Exercise requirements:
Continue the review of Samuel Moyn's A Holocaust Controversy, starting right after its last sentence.

Source excerpt:
The Current: Spring 2006

Whose Holocaust?

Mira Siegelberg

A Holocaust Controversy:
The Treblinka Affair in Postwar France

Samuel Moyn
Brandeis University Press, 220 pages

Samuel Moyn's latest work is an attempt to uncover the roots of our present perception of the Holocaust and its place within contemporary scholarship by examining one pivotal episode in postwar France. More than simply describing the evolution of current historical understanding, A Holocaust Controversy bears on the question of how the past should be used, or mobilized, if at all. Moyn speaks not only as a historian, but also as someone concerned with what it means to be a moral actor in the present.

A Holocaust Controversy examines the heated debates that followed the 1966 publication of Jean Francois Steiner's Treblinka: The Revolt of an Extermination Camp. The son of a Jewish Zionist activist who was deported to Auschwitz in 1944, Steiner argued, indirectly in Treblinka and more explicitly in a subsequent controversial interview, that it was necessary to differentiate between what had been coined the Nazi's "concentration camp universe" and the genocide of European Jewry. Treblinka provoked a controversy not only because of its claims that Jews had to be considered separately from other categories of victims, but also for its assertion that the Jewish victims were somehow implicated in their own demise. In his book, Samuel Moyn carefully shows how Steiner battled to draw a more positive and heroic message from the Holocaust and to respond to the disturbing question of why the Jews seemed to have passively accepted destruction. Steiner's depiction of the Jewish revolt at Treblinka as a triumphant moment of action arising out of the depths of passivity was, according to Moyn, a way for the author to shape a new conception of Jewish identity. "Out of dissatisfaction with one Jewish memory," Moyn writes, "Steiner set out to replace it with a counter-memory, if he could find one."

Using words in place of weapons, the numerous individuals whose reactions to the novel Moyn canvasses—both well known intellectuals like Simon de Bouvoir and minor French intellectuals that will probably be unfamiliar to most readers—actively battled to shape the collective memory of Nazi criminality in postwar France. The result is that the debates between these thinkers becomes much more than academic, as Moyn describes how they contributed to our current historical understanding. While Steiner sought to draw attention to the idea of Jewish extermination camps, others clung to a more universalistic vision of Nazi victimhood.

This rift can in turn be situated within a broader historical context. The idea of the "Holocaust" is a relatively recent construct, as Peter Novick and others have informed us, and the priority of Jewish victimhood in collective memory only arose around twenty years after the fact. The narrative that has been canonized by works like Novick's The Holocaust in American Life and largely confirmed by A Holocaust Controversy is that the memory of Nazi criminality in the immediate aftermath of the war was of generalized victimhood, with few distinctions made between different ethnic groups that suffered under Nazi persecution. Moyn charts this now forgotten moment in the 1960's and deftly negotiates between the various facets of the debate, which took on different forms depending on the individuals and groups who read the novel.

Provided material:

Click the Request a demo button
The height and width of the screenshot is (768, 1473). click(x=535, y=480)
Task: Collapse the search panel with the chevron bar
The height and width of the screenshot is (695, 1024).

Reply:
In the preface to A Holocaust Controversy, Moyn explains that his interest in the dispute emerged out of his contact with a later Holocaust controversy involving Daniel Goldhagen's work Hitler's Willing Executioners. Though Steiner's intention in writing Treblinka is important, the central focus of A Holocaust Controversy is the story of how people received, read, or misread Steiner's novel. The study of the collective memory of the Holocaust as Moyn tells it is a saga of continual conflicts, rather than an evolving consensus, as different thinkers and different victim groups stake a claim on the horror of the war years.

The central drama of A Holocaust Controversy is the antagonistic relationship between Steiner and David Rousset, an author and a survivor of a Nazi camp, who popularized the notion of the "concentration camp universe." Rousset rejected Steiner's affirmation of a particular identity in favor of a more general conception of victimhood that he thought would lend itself to universalistic vigilance. Moyn distances himself and the reader from both positions by contextualizing and historicizing the idea of a universe of victims, and particular victimhood, privileging neither in his analysis. He acts as a mediator between the two extremes of Rousset's universalistic vigilance on the one hand and the claims of Steiner's particularism on the other.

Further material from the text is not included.